Read American Experiment Online
Authors: James MacGregor Burns
But there was a hitch: Would such an action violate the antitrust laws? After a hurried trip to Washington through the night, Morgan’s men judge Elbert H. Gary and Henry C. Frick called on the President and gained what they wanted—a statement by Roosevelt “that while of course I could not advise them to take the action proposed, I felt it no public duty of mine to interpose any objection.” Thus reassured, the House of Morgan did
help rally the market and avert further panic—and then proceeded to add the rich Tennessee coal and iron properties to the vast holdings of Morgan’s U.S. Steel.
Roosevelt publicly congratulated “those conservative and substantial businessmen who in this crisis have acted with such wisdom and public spirit,” as compared with the bad capitalists’ “dishonest dealing and speculative enterprise.” Yet to share power on such equal terms even with the Morgans and the other “good” capitalists cost Roosevelt self-esteem, for his esteem for himself was closely allied to his feeling of possessing power to do good. More than ever, now, the issue for him was stronger federal supervision and regulation of big business and big money.
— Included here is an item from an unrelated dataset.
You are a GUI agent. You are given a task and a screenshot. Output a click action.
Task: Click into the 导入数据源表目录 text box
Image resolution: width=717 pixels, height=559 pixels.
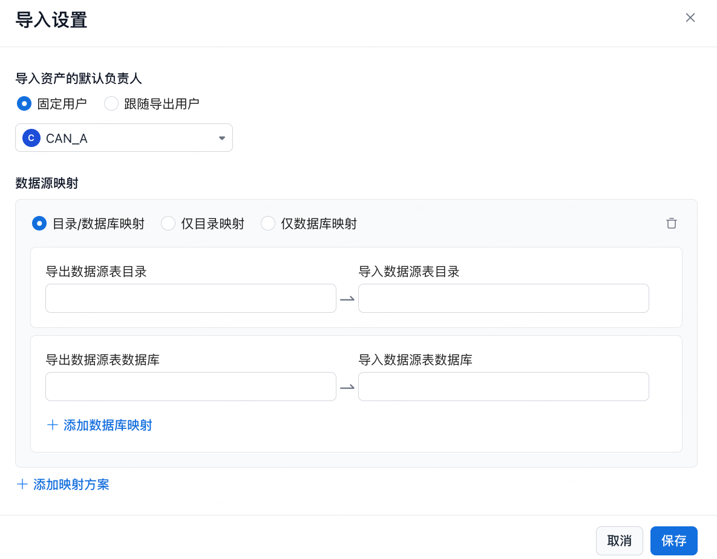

In his annual message to Congress in December 1907, he called for an income as well as an inheritance tax, national regulation of interstate business, postal savings banks, and extension of the eight-hour workday to all employees of the federal government and of its contractors. Then, the next month, his sense of desperation and frustration overflowed in what Harbaugh called “one of the most bitter and radical special messages on record.”
He struck out at the “representatives of predatory wealth—of the wealth accumulated on a giant scale by all forms of iniquity, ranging from the oppression of wage workers to unfair and unwholesome methods of crushing out competition, and to defrauding the public by stock jobbing and the manipulation of securities.” Last year’s panic, he said, had been caused not by the Administration but by the “speculative folly and the flagrant dishonesty of a few men of great wealth.” He then even named the heads of the Standard Oil Company and the Santa Fe Railroad as examples of men who had fought with unlimited money and unscrupulous craft every measure for honesty in business that had been passed during his Administration.
To Roosevelt, the cure for all this was not to break big business down into small, inefficient units through trust-busting, but strong, steady, central federal control, with big business serving at best as junior partner. But there was a fateful contradiction in his views. How could a political and governmental system as deeply corrupted as the American exert effective and responsible control over the corporations whose influence reached into every sector of American life? No one had excoriated that system more sharply than Roosevelt. In this very special message, he had denounced politicians as well as editors and lawyers who were “purchased” by big business and were “but puppets who move as the strings are pulled.” How could he propose putting corporations under the control of legislators who tended to be either radical extremists or corporate pawns, under judges who, on the one hand, “truckled” to the mob or, on the other, failed
to “stop the abuses of the criminal rich”? If neither legislature nor judiciary could do the job, who could?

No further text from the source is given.